**The task:** Reproduce nothing but the lines from the one with "The height and width of the screenshot is (611, 850)." down to the last line of the data below.

**Given data:**
_ _ _ _ _

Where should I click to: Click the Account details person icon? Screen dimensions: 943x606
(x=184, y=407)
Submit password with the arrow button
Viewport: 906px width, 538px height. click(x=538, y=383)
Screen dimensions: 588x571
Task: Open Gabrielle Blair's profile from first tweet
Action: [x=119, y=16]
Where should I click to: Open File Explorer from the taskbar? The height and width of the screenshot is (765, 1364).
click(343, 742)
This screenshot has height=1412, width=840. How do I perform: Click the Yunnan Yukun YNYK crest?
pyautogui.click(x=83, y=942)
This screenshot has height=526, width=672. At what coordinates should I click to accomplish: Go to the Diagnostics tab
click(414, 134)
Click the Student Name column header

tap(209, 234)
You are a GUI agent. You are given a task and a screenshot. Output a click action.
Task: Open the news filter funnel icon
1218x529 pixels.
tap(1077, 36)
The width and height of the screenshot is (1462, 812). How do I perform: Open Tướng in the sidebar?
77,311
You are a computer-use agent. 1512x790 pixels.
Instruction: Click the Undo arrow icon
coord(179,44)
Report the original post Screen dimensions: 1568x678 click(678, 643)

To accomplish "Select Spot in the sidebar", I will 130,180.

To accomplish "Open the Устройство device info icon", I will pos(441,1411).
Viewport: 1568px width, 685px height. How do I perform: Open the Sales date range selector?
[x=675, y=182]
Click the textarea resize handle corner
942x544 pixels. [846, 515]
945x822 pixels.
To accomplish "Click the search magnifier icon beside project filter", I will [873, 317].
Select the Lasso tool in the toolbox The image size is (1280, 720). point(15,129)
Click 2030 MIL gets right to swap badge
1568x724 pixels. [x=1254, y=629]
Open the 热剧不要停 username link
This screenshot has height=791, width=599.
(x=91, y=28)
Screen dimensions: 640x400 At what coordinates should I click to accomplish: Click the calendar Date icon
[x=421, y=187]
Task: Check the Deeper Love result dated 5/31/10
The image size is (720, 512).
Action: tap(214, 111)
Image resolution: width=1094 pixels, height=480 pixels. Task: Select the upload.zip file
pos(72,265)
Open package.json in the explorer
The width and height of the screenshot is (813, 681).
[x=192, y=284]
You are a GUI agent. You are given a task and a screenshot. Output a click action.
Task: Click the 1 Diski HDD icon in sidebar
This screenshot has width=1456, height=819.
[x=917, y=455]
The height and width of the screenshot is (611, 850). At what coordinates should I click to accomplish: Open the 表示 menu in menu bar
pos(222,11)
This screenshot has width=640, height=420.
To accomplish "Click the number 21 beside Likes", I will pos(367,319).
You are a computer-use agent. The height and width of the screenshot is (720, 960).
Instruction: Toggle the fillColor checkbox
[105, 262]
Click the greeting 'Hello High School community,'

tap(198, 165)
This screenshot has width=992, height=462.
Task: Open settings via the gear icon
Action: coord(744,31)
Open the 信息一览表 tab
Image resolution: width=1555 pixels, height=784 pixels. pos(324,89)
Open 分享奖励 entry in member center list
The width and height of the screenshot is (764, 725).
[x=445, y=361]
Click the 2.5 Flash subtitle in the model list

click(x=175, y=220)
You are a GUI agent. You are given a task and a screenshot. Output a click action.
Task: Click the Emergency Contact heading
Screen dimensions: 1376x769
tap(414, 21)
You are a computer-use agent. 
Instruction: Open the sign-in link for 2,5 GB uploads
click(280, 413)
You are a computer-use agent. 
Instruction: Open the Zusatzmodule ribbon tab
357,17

_ _ _ _ _

**Exercise result:**
The height and width of the screenshot is (611, 850). At what coordinates should I click to accomplish: Open the 表示 menu in menu bar
pos(222,11)
This screenshot has width=640, height=420.
To accomplish "Click the number 21 beside Likes", I will pos(367,319).
You are a computer-use agent. The height and width of the screenshot is (720, 960).
Instruction: Toggle the fillColor checkbox
[105, 262]
Click the greeting 'Hello High School community,'

tap(198, 165)
This screenshot has width=992, height=462.
Task: Open settings via the gear icon
Action: coord(744,31)
Open the 信息一览表 tab
Image resolution: width=1555 pixels, height=784 pixels. pos(324,89)
Open 分享奖励 entry in member center list
The width and height of the screenshot is (764, 725).
[x=445, y=361]
Click the 2.5 Flash subtitle in the model list

click(x=175, y=220)
You are a GUI agent. You are given a task and a screenshot. Output a click action.
Task: Click the Emergency Contact heading
Screen dimensions: 1376x769
tap(414, 21)
You are a computer-use agent. 
Instruction: Open the sign-in link for 2,5 GB uploads
click(280, 413)
You are a computer-use agent. 
Instruction: Open the Zusatzmodule ribbon tab
357,17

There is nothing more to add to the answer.